Stored data:
BEGIN

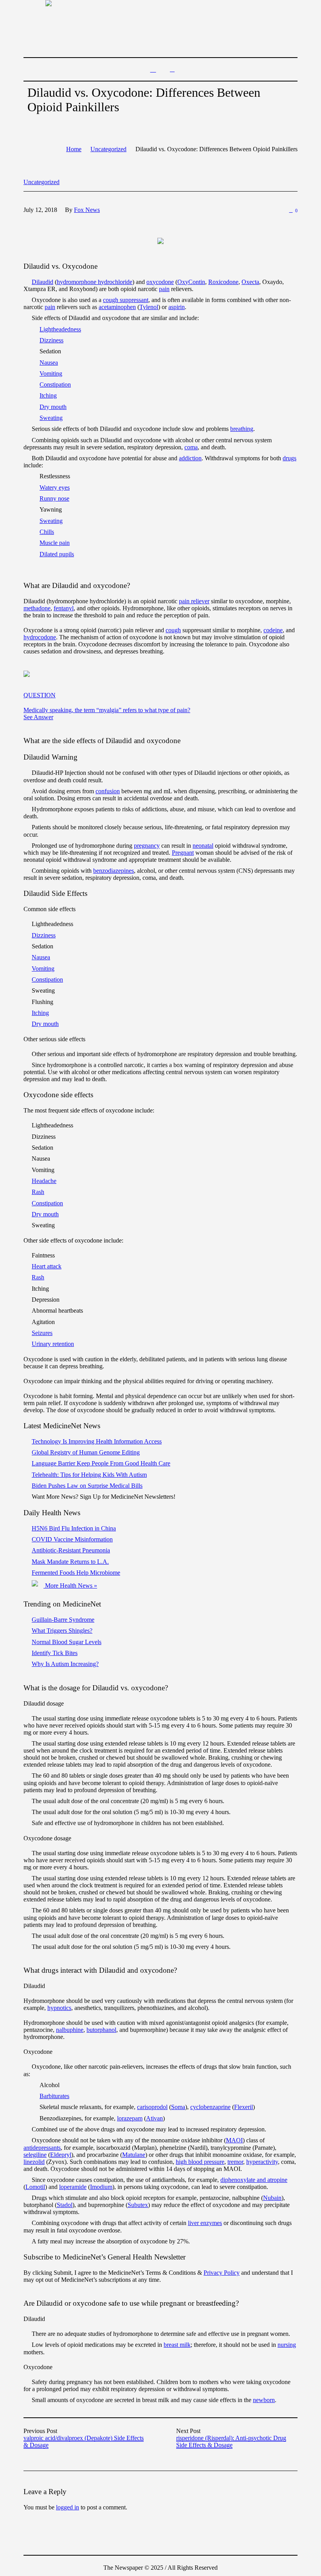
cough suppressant (125, 300)
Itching (48, 395)
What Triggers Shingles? (62, 1630)
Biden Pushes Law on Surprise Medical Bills (87, 1485)
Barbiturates (54, 2096)
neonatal (203, 845)
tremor (235, 2161)
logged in (67, 2507)
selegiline (35, 2154)
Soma (178, 2107)
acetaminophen (117, 307)
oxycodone (160, 282)
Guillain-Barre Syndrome (63, 1619)
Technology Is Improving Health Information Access (97, 1441)
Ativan (154, 2118)
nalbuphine (69, 2029)
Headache (44, 1181)
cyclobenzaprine (210, 2107)
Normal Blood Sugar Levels (66, 1642)
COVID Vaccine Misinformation (72, 1539)
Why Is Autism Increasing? (65, 1664)
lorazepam (129, 2118)
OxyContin (191, 282)
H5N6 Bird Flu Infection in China (74, 1528)
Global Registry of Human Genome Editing (86, 1452)
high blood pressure (200, 2161)
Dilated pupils (57, 554)
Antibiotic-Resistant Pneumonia (71, 1550)
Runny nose (54, 498)
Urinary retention (53, 1343)
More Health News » (70, 1585)
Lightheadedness (60, 329)
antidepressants (42, 2147)
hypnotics (59, 2007)
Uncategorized (108, 149)
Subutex (138, 2205)
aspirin (176, 307)
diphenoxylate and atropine (253, 2179)
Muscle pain (55, 542)
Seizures (42, 1333)
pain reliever (194, 601)
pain (164, 289)
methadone (36, 608)
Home (73, 149)
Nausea (49, 362)
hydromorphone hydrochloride (94, 282)
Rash (38, 1192)
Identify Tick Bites (55, 1653)
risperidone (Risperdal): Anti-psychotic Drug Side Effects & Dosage (231, 2441)
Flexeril (243, 2107)
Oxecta (250, 282)
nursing (287, 2344)
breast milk (177, 2344)
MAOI (234, 2140)
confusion (108, 791)
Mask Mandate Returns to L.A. (70, 1561)
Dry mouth (53, 406)
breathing (241, 428)
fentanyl (64, 608)
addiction (190, 458)
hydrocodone (39, 637)
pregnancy (147, 845)
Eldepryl (60, 2154)
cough (173, 630)
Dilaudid (42, 282)
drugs (289, 458)
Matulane (133, 2154)
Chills (47, 531)
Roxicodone (223, 282)
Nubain (272, 2197)
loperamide (73, 2186)
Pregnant (183, 852)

END

*WHAT TO WORK ON*. Copy exactly what appears in the entries, beginning with the first line and ending with the line that has "acetaminophen (117, 307)", but not the pictures.

*RESPONSE AREA*.
cough suppressant (125, 300)
Itching (48, 395)
What Triggers Shingles? (62, 1630)
Biden Pushes Law on Surprise Medical Bills (87, 1485)
Barbiturates (54, 2096)
neonatal (203, 845)
tremor (235, 2161)
logged in (67, 2507)
selegiline (35, 2154)
Soma (178, 2107)
acetaminophen (117, 307)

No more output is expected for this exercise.